From a9d58e809bb23d88923e534d199de7ca0fdfa3f1 Mon Sep 17 00:00:00 2001
From: Matthieu Schaller <schaller@strw.leidenuniv.nl>
Date: Tue, 12 May 2020 12:22:03 +0200
Subject: [PATCH] Apply the same improvement to the functions called in the
 direct interaction

---
 src/approx_math.h                         | 25 -------
 src/gravity/MultiSoftening/gravity_iact.h |  4 +-
 src/kernel_long_gravity.h                 | 89 ++++++++++-------------
 tests/testKernelLongGrav.c                | 11 +++
 4 files changed, 52 insertions(+), 77 deletions(-)

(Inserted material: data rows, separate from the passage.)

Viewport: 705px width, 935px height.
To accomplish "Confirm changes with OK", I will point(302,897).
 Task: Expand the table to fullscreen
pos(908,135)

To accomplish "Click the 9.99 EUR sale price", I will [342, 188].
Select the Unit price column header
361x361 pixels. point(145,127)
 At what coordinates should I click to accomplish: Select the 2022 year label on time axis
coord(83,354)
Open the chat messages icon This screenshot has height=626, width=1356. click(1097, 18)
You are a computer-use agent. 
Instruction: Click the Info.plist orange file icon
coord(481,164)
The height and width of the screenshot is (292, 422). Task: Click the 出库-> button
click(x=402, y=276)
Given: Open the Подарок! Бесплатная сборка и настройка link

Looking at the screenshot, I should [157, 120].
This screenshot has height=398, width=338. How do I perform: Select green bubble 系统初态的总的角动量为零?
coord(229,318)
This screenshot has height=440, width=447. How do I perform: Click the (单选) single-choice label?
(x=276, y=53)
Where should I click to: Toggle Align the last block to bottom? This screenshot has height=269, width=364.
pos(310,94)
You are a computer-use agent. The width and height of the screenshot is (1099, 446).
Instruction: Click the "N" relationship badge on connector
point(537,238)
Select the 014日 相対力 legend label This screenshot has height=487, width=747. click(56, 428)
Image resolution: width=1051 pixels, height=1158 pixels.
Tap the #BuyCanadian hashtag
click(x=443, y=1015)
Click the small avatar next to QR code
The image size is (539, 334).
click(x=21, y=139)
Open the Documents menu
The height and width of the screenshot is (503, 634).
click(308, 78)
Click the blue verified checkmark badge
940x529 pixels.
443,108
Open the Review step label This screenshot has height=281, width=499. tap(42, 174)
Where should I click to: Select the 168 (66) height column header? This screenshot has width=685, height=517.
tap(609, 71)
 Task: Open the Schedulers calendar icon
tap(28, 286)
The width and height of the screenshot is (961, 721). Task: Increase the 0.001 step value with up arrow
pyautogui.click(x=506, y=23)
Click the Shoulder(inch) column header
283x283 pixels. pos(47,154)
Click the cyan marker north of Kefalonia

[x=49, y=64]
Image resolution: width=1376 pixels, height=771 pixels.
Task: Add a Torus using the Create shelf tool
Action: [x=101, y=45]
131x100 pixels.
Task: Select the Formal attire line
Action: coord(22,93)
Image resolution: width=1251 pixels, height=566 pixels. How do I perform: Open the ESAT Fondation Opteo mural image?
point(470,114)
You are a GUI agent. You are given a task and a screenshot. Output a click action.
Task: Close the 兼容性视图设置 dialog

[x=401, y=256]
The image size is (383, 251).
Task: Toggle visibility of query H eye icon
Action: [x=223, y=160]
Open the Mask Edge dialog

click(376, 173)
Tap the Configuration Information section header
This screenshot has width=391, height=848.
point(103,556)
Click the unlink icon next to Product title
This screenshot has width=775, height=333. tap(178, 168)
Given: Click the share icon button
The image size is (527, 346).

diff --git a/src/approx_math.h b/src/approx_math.h
index 4015e6040b..70cb3e203c 100644
--- a/src/approx_math.h
+++ b/src/approx_math.h
@@ -21,31 +21,6 @@
 
 #include "inline.h"
 
-/**
- * @brief Approximate version of the complementay error function erfcf(x).
- *
- * This is based on eq. 7.1.27 of Abramowitz & Stegun, 1972.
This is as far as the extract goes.